Passage shown:
※

And here they didn’t think they’re interested in programming

until they have this data set and they realize

there’s this set of machine learning tools

that allow you to use the data set.

So they actually become, they learn to program

and they become new programmers.

So like the, not just because you’ve mentioned

a larger percentage of developers become machine learning people.

So it seems like more and more the kinds of people

who are becoming developers is also growing significantly.

Yeah, I think once upon a time,

only a small part of humanity was literate, could read and write.

And maybe you thought, maybe not everyone needs to learn to read and write.

You just go listen to a few monks read to you and maybe that was enough.

Or maybe you just need a few handful of authors to write the bestsellers

and no one else needs to write.

But what we found was that by giving as many people,

in some countries, almost everyone, basic literacy,

it dramatically enhanced human to human communications.

And we can now write for an audience of one,

such as if I send you an email or you send me an email.

I think in computing, we’re still in that phase

where so few people know how to code

that the coders mostly have to code for relatively large audiences.

But if everyone, or most people became developers at some level,

similar to how most people in developed economies are somewhat literate,

I would love to see the owners of a mom and pop store

be able to write a little bit of code to customize the TV display

for their special this week.

And I think it will enhance human to computer communications,

which is becoming more and more important today as well.

So you think it’s possible that machine learning

becomes kind of similar to literacy,

where like you said, the owners of a mom and pop shop,

is basically everybody in all walks of life

would have some degree of programming capability?

I could see society getting there.

There’s one other interesting thing.

If I go talk to the mom and pop store,

if I talk to a lot of people in their daily professions,

I previously didn’t have a good story for why they should learn to code.

We could give them some reasons.

But what I found with the rise of machine learning and data science is that

I think the number of people with a concrete use for data science

in their daily lives, in their jobs,

may be even larger than the number of people

who have concrete use for software engineering.

※

Written task 1: In the conversation on coding and literacy, what would the speaker love to see the owners of a mom and pop store be able to do?
Written task 2: Reproduce the part of the conversation on coding and literacy starting with "I could see" and going on through "learn to code.".

※

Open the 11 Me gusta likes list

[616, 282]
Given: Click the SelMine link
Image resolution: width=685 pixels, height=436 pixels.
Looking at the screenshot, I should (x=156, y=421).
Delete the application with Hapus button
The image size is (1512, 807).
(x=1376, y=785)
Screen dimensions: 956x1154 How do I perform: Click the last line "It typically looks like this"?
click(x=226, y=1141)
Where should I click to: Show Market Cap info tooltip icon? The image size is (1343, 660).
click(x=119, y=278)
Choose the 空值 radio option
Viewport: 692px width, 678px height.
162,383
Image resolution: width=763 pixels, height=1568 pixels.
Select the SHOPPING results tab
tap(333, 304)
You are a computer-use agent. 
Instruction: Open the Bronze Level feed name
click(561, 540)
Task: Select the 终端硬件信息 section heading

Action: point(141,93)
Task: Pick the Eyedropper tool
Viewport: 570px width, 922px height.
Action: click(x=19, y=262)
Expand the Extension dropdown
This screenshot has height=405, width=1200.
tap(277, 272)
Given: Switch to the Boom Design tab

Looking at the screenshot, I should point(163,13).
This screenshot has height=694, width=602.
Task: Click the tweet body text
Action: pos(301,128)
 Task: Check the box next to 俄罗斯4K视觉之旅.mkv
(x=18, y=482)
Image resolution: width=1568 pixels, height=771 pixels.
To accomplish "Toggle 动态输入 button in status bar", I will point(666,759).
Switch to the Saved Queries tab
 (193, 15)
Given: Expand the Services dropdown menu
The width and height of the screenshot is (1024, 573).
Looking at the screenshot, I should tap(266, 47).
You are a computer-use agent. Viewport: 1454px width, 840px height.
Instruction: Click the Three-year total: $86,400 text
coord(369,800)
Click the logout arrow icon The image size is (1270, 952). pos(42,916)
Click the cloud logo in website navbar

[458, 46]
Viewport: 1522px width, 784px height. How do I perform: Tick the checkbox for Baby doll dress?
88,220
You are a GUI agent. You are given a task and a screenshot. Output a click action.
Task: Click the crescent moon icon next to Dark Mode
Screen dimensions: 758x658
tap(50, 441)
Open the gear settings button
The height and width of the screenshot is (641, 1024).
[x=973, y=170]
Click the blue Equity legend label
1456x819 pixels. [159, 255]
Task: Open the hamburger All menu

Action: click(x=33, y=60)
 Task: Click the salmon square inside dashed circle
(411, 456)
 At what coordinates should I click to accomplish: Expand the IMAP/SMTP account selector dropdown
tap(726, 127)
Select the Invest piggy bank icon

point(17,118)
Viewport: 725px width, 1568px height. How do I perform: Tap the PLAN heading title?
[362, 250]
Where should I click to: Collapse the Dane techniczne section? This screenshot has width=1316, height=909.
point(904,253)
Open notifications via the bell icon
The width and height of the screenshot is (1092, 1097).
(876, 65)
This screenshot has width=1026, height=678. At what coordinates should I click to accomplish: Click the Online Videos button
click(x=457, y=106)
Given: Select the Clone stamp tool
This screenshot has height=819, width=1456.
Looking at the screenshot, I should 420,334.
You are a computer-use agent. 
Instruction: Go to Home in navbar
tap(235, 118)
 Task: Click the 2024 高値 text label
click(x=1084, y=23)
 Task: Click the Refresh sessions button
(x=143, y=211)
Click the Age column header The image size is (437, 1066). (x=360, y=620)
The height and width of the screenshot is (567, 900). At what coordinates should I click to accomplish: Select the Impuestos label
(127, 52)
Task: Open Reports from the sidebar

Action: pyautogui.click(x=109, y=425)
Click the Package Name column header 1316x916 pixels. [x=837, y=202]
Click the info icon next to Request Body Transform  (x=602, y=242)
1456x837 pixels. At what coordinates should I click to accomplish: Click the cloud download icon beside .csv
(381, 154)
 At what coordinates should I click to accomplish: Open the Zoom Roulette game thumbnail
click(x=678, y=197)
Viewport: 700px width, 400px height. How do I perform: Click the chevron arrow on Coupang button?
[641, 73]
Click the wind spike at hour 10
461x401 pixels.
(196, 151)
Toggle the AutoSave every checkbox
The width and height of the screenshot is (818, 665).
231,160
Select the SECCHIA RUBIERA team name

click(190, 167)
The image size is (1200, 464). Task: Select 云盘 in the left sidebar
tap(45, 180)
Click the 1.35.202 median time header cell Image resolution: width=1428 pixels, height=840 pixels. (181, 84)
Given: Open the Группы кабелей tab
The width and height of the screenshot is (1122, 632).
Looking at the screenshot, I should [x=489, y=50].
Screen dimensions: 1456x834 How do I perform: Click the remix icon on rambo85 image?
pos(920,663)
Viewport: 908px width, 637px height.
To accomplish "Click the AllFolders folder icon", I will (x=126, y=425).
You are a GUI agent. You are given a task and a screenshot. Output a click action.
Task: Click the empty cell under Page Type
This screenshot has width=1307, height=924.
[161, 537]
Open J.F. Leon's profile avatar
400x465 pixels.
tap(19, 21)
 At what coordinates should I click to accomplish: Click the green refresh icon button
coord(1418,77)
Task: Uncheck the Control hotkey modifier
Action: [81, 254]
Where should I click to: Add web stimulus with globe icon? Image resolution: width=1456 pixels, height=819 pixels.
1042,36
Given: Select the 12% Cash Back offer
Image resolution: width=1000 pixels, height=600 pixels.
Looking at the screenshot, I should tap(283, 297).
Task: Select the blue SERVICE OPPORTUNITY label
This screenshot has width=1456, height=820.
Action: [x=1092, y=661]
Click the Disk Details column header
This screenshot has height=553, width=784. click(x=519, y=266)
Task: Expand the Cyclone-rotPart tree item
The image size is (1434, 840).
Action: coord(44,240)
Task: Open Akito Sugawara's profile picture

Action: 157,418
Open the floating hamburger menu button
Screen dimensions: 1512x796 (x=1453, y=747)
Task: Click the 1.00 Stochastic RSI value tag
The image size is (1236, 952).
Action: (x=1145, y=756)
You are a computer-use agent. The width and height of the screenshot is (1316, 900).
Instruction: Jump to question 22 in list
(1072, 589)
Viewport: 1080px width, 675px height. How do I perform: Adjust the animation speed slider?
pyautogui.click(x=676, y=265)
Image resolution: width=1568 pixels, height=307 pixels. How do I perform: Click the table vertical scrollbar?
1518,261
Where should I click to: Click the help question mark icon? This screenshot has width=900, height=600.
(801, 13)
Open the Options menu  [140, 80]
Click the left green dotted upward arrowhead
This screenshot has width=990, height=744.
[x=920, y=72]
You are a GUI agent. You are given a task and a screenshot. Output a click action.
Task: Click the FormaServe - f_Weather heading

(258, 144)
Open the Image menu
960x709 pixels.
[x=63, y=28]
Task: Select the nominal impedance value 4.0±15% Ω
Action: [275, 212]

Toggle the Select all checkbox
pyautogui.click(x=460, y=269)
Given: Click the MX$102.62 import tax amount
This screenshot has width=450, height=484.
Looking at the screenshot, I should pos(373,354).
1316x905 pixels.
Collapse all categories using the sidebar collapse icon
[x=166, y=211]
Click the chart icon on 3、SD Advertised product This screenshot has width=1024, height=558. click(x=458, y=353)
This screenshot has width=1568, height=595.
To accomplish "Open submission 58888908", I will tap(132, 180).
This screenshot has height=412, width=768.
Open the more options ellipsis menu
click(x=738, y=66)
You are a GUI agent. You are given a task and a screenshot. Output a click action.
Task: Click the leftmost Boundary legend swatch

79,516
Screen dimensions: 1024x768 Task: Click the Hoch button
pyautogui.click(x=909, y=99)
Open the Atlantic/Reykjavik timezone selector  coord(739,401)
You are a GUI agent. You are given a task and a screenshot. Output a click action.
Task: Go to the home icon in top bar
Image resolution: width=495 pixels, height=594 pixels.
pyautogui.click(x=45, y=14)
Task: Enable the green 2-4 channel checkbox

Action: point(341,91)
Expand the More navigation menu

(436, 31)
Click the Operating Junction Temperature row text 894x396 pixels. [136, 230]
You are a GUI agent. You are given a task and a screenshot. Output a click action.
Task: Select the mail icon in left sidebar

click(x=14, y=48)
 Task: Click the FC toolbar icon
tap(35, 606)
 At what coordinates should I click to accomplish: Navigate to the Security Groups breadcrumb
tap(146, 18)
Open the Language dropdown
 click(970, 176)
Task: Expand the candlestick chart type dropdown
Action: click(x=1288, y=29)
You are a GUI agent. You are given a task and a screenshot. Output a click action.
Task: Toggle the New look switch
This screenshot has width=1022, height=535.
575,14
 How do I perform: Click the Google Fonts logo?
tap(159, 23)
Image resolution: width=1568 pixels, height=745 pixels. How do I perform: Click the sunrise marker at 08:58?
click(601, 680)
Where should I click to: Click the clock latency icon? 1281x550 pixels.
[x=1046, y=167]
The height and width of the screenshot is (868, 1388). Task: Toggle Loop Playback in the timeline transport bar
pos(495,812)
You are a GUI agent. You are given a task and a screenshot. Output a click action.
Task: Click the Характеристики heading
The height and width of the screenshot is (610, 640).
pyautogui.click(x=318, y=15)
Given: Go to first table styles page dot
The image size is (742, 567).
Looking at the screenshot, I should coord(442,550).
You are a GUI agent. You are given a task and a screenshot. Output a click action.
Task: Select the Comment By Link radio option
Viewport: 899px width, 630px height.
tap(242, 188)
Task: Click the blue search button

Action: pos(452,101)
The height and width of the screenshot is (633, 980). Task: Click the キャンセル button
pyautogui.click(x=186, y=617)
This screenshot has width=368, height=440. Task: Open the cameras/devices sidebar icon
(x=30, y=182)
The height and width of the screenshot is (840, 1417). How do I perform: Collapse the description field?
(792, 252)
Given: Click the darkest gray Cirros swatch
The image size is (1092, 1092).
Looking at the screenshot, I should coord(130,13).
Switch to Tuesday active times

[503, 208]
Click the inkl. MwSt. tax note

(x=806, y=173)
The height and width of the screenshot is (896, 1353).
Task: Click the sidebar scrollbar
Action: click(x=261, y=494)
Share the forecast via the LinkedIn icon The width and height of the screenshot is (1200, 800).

※

Complete answer 1: Write a little bit of code to customize the TV display for their special this week.

Complete answer 2:
I could see society getting there.

There’s one other interesting thing.

If I go talk to the mom and pop store,

if I talk to a lot of people in their daily professions,

I previously didn’t have a good story for why they should learn to code.